Nevertheless, I think Meyer putting in the Marxoid language he knew an instinctive conservative strategy. To be fair, perhaps simply a basic strategy of democratic politics. Any political movement will look for opportunities to win people to its coalition. But we can see how the Right strategically dwells on wedge issues that don’t necessarily hang together coherently as “conservatism.” Trans athletes in women’s sports, female boxers, DEI, academic plagiarism, gas stoves, all the absurd daily flare-ups of the culture war that suggest liberals want to take something away: subjectively popular, objectively anti-liberal. Thinking of them as instinctive front issues helps illuminate the dynamics of the Right.
The thing about the united front strategy is that the front issues or organizations are or become ultimately beholden to the partisan movement. Their core values end up being identical to the party’s. One of the critical front issues for the Conservative Movement - and I recognize there is a complex history here - has been the Pro-Life movement. A great many Pro-Lifers earnestly believe in stopping abortion because it takes a human life. It’s been an important conservative plank at least since the 1970s, although the conservative intellectual history on abortion is complex. But I would argue seamless garment of the (maximalist) Pro-Life argument is at odds with the accepted conservative positions on the death penalty, the parsimonious approach to welfare, and the at times hysterical response to COVID measures put in place to save lives. The consistent support the professional Pro-Life movement has given Donald Trump, despite his mixed positioning on abortion, is suggestive. Of course, this isn’t the full picture anti-abortion politics over the past 50 years; it’s a complex issue in which both major parties have become more polarized along ideological lines. Still, the lockstep manner in which the professional Pro-Life movement travels with the GOP looks to me like a group captured by the united front strategy. The same might be said of politicized evangelical groups.
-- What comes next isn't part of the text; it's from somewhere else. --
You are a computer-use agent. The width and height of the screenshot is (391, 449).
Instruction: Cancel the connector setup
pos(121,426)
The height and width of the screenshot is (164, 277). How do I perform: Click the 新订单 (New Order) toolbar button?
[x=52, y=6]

>As an aside, it’s fascinating, and I am not unique in pointing this out, to see the elements of communist influence in the history of conservatism. There were lots of important hard left to hard right defectors, including Meyer, Burnham and Chambers.
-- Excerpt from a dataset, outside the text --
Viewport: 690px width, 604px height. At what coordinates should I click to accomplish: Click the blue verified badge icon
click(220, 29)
While not part of the American Conservative Movement, Hans-Hermann Hoppe went from Marxism to Rothbardism to half-monarchism, simply because he wanted an intellectually rigorous system. Burnham was I think the same - he really did not like "the professors of the cocktail parties" whose opinions were more fashion and gossip and less precise analysis.
I dunno. In hindsight, the professors of the cocktail parties were kind of right? While a half-socialist, half-libertarian kind of stance, a welfare state without serious socialism does not make a lot of intellectual sense, the world does not always conform to the rigid ideologies of intellectuals. It seems it was pragmatic enough. Like how it was said the British Empire was made in a fit of absence of the mind, something similar can be said about the Western welfare state, there was no deep plan to rebuild society from the ground up, rather, just randomly addressing whichever problems seemed the most dire.
In a certain sense, that was conservative. In the Michael Oakeshott sense, perhaps Edmund Burke sense. If you would tell those guys you want more equality, they warn you against the dangers of ideology. But if you just want a social housing project to those particular people here, or banning the discrimination of that particular people there, they would be a lot more understanding.
Not only politicized evangelical groups, but the US Catholic hierarchy, as well. As far as I understand, Catholic teaching rejects much of the conservative movement, especially on economic matters and immigration. Catholic popular opinion is fairly closely aligned with general US popular opinion. But much of the US hierarchy has jumped the shark for the movement's priorities. They're not quite anti-immigration or pro-neoliberalism--they just a perfunctory emphasis their teachings in this area.